Al difunto Mendoza lo enjuició César Barahona Ruiz, a través de su apoderada generalísima Yelba Isabel Barahona Venerio, por una supuesta deuda de 600 mil córdobas y con ese mecanismo lograron la venta forzada de una supuesta propiedad de Mendoza, que resultaron ser las 800 manzanas de tierras que pertenecen a particulares y al Estado.

PROMESA DE UN MILLÓN DE DÓLARES

César Barahona, quien supuestamente hizo todos los trámites, dijo a LA PRENSA que él es un “corredor fiscal” y que fue buscado por Yelba Isabel Barahona Venerio para que colocara en venta las propiedades.
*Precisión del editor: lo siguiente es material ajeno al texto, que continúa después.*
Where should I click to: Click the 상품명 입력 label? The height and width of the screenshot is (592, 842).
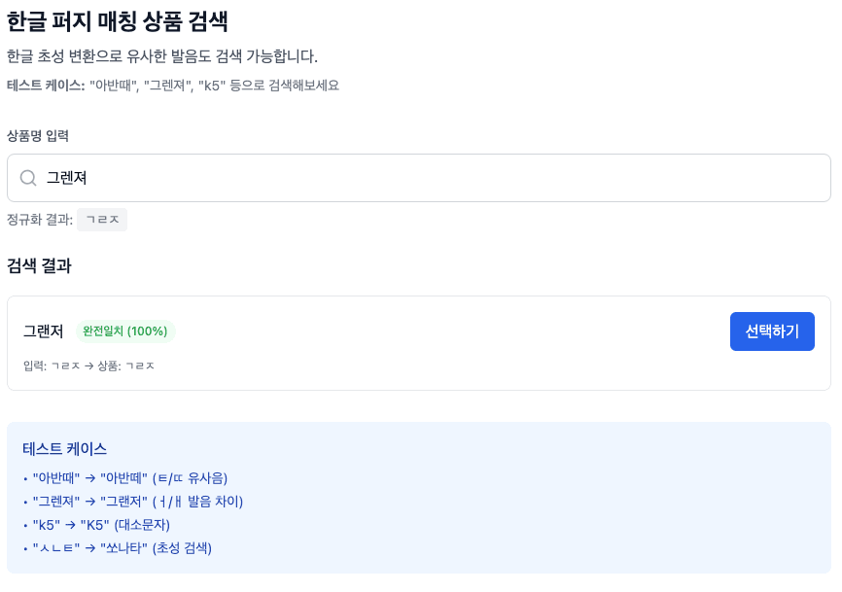coord(38,136)
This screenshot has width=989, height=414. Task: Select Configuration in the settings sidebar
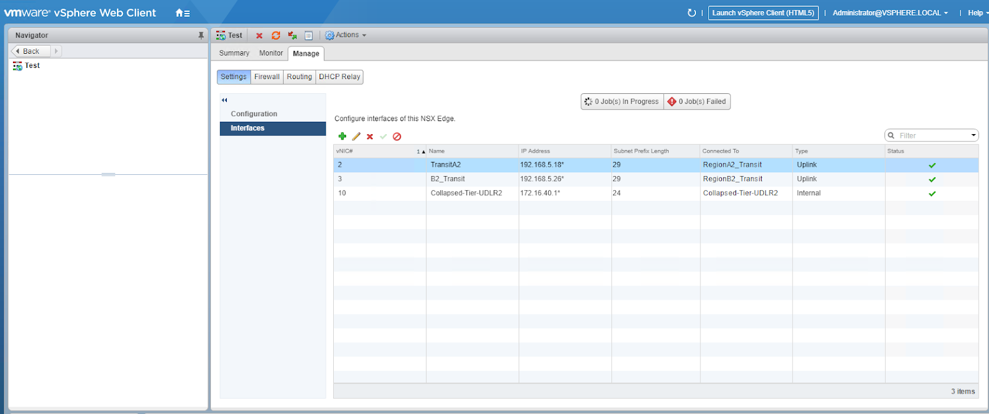tap(254, 114)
“A mí me buscó esta señora Yelba Isabel Barahona Venerio para que colocara las propiedades, me prometió una comisión que yo sólo en películas las he visto. Me dijo que me iba a dar un millón de dólares en comisión, pero hasta la fecha no me ha pagado. Yo voy saliendo de Managua ahora, pero voy a tratar de localizar a esta señora para que hable con ustedes y se aclaren estas cosas, porque yo no tengo nada que ver con todas esas cosas que están diciendo en el Diario”, dijo ayer Julio César Barahona, a la vez que prometió para hoy una entrevista con Barahona Venerio.

«YO VENDÍ MIS ACCIONES»

Urbana S.A., es una sociedad de bienes raíces, constituida el 15 de enero de 2002, con un capital de 10 mil córdobas, del que el 50 por ciento era de la Sociedad Arca de Nicaragua y el otro 50 por ciento de Julio César Barahona. Los socios eran Luis Adrián Pichardo Chávez, Edgard Khüll Leiva, Ersan García y Julio César Barahona Ruiz.

Los tres primeros eran socios de Arca de Nicaragua S.A., y se asociaron con Barahona para fundar Urbana, cuando éste les vendió las 851 manzanas que obtuvo de forma irregular, afectando propiedades de particulares y del Estado.

El 19 de febrero de 2002, Barahona le vendió a su misma empresa el 100 por ciento de las tierras que obtuvo de forma irregular por el precio de 100 mil córdobas, según consta en escritura pública.

Edgard Khüll Leiva se presentó ayer a las instalaciones del diario LA PRENSA y dijo que él vendió sus acciones a Luis Pichardo Chávez en octubre del 2002, por lo que aseguró estar totalmente desligado del caso.

“Según consta en el Libro de Actas de la empresa Arca de Nicaragua S.A., en el acta número 63 del 29 de octubre del 2002, yo vendí mis acciones al licenciado Luis Adrián Pichardo y siendo esta empresa la propietaria de las acciones de Urbana S.A., yo, desde ese mismo momento dejé de tener participación en Urbana S.A.” , expresó.